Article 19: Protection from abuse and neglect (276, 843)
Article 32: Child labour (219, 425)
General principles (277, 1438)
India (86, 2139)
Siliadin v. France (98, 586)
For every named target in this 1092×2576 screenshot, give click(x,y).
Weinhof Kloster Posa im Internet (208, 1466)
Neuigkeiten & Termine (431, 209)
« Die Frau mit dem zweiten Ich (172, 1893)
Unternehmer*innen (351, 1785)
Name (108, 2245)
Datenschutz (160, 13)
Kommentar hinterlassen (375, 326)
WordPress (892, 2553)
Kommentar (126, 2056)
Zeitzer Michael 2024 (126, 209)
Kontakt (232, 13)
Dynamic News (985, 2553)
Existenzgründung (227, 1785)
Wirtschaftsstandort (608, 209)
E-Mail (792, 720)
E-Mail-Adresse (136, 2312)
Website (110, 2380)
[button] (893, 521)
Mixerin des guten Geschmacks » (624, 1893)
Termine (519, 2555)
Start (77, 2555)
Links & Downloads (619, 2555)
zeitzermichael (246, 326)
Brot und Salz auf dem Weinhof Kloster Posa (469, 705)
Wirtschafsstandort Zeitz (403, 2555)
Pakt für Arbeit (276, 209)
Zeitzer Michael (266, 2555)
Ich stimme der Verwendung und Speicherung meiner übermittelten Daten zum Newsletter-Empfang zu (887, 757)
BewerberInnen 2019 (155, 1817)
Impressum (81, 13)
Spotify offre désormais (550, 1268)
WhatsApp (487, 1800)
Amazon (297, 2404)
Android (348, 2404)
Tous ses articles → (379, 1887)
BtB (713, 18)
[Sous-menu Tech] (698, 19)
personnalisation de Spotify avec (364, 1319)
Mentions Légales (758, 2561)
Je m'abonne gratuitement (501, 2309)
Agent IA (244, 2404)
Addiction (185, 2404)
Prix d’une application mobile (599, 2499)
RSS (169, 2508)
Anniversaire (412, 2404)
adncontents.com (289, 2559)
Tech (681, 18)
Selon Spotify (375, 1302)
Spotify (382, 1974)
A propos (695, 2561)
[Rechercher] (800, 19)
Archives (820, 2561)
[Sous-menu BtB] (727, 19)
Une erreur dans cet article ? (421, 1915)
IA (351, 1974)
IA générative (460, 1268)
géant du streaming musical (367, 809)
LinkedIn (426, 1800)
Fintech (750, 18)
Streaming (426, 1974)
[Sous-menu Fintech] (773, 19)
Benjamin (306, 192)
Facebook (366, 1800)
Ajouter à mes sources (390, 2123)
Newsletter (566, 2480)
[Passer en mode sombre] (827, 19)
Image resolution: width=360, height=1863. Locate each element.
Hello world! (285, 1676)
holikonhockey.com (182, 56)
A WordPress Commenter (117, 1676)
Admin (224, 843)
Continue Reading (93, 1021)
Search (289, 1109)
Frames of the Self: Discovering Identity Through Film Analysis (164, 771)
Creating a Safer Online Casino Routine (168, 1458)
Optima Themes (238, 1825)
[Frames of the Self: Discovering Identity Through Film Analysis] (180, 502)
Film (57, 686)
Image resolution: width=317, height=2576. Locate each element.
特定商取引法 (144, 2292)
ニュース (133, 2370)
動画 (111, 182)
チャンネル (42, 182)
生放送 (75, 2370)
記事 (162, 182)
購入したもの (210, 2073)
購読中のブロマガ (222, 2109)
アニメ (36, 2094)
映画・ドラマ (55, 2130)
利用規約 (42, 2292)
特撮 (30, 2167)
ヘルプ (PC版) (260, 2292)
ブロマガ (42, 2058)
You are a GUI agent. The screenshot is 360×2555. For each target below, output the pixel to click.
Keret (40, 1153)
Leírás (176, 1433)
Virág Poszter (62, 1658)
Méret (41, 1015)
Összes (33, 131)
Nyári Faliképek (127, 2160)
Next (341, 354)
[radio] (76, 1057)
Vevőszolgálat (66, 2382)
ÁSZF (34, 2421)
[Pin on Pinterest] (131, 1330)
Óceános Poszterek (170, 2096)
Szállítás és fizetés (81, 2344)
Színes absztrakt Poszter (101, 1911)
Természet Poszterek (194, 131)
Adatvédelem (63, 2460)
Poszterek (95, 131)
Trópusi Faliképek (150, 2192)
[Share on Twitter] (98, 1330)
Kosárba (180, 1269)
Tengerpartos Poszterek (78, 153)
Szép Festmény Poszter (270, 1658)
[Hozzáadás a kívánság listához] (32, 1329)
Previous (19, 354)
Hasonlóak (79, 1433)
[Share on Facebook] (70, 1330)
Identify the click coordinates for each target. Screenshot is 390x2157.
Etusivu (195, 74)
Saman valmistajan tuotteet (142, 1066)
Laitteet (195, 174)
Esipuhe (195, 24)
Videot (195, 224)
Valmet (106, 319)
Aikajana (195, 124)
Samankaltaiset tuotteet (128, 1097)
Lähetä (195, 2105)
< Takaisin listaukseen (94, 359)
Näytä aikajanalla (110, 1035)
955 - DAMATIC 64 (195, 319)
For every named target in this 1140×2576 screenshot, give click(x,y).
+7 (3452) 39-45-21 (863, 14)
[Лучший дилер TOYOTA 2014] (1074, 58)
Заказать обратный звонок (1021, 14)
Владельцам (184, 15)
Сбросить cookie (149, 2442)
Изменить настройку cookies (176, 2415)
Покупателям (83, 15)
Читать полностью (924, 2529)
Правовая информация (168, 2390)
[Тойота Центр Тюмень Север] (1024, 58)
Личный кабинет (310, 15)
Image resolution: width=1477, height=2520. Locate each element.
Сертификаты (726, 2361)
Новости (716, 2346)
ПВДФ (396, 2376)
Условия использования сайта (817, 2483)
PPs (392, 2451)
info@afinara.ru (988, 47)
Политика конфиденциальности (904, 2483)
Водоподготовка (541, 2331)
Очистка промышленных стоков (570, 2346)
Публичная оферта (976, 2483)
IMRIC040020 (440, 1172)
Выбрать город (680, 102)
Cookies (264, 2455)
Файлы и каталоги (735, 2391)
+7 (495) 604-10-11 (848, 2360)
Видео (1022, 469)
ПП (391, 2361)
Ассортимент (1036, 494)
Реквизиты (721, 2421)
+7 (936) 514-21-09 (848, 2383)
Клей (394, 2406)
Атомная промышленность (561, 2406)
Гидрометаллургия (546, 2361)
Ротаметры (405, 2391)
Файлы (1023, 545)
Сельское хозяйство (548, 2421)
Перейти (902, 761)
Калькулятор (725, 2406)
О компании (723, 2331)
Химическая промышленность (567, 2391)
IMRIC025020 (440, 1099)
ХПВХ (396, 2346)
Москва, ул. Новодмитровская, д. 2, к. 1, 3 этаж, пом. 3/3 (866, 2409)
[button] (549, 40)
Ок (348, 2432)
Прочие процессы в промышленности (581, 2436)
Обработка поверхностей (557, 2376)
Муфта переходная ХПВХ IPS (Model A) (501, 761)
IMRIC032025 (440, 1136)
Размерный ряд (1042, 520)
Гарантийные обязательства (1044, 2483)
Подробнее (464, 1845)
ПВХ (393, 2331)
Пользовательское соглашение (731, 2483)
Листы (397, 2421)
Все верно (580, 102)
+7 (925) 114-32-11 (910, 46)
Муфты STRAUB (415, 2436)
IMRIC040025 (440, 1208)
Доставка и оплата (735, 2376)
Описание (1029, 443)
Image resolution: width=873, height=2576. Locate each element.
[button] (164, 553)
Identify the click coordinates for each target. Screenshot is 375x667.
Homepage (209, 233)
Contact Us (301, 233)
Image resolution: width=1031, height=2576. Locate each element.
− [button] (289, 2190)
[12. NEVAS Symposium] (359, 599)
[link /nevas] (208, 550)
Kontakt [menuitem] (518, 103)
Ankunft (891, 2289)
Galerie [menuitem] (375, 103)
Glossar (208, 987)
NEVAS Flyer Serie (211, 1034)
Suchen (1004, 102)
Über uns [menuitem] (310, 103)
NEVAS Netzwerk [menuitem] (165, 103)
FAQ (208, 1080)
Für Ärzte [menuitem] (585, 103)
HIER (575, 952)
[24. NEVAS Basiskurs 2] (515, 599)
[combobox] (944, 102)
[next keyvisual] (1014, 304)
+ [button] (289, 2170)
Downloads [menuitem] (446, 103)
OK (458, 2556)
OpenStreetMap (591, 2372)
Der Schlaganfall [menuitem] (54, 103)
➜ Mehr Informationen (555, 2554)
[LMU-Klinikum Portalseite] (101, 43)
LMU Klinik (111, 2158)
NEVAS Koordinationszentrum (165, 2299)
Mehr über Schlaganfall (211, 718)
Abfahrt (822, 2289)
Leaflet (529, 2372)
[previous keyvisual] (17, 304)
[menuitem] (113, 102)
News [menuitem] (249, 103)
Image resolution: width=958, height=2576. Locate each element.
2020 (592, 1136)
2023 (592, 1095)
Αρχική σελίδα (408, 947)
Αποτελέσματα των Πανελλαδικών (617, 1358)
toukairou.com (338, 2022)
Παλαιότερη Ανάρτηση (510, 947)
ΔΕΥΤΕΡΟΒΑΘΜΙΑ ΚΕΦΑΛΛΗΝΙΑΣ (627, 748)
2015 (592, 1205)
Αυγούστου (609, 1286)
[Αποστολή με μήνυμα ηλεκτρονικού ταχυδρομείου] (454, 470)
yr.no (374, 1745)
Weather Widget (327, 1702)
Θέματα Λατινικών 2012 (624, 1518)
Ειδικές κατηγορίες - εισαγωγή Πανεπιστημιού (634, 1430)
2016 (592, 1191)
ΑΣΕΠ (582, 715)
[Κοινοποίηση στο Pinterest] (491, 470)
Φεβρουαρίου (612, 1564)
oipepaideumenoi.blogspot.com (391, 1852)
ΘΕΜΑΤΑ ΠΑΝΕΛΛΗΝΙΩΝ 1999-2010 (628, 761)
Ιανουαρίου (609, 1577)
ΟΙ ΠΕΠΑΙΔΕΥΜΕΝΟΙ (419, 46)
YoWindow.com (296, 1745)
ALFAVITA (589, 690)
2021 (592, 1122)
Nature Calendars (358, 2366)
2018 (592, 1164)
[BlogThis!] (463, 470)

● Work item: Print, exactly as they appear above, the lines running from the one with "Θέματα Λατινικών 2012 (624, 1518)" through the final line.

● Finished exercise:
Θέματα Λατινικών 2012 (624, 1518)
Ειδικές κατηγορίες - εισαγωγή Πανεπιστημιού (634, 1430)
2016 (592, 1191)
ΑΣΕΠ (582, 715)
[Κοινοποίηση στο Pinterest] (491, 470)
Φεβρουαρίου (612, 1564)
oipepaideumenoi.blogspot.com (391, 1852)
ΘΕΜΑΤΑ ΠΑΝΕΛΛΗΝΙΩΝ 1999-2010 (628, 761)
Ιανουαρίου (609, 1577)
ΟΙ ΠΕΠΑΙΔΕΥΜΕΝΟΙ (419, 46)
YoWindow.com (296, 1745)
ALFAVITA (589, 690)
2021 (592, 1122)
Nature Calendars (358, 2366)
2018 (592, 1164)
[BlogThis!] (463, 470)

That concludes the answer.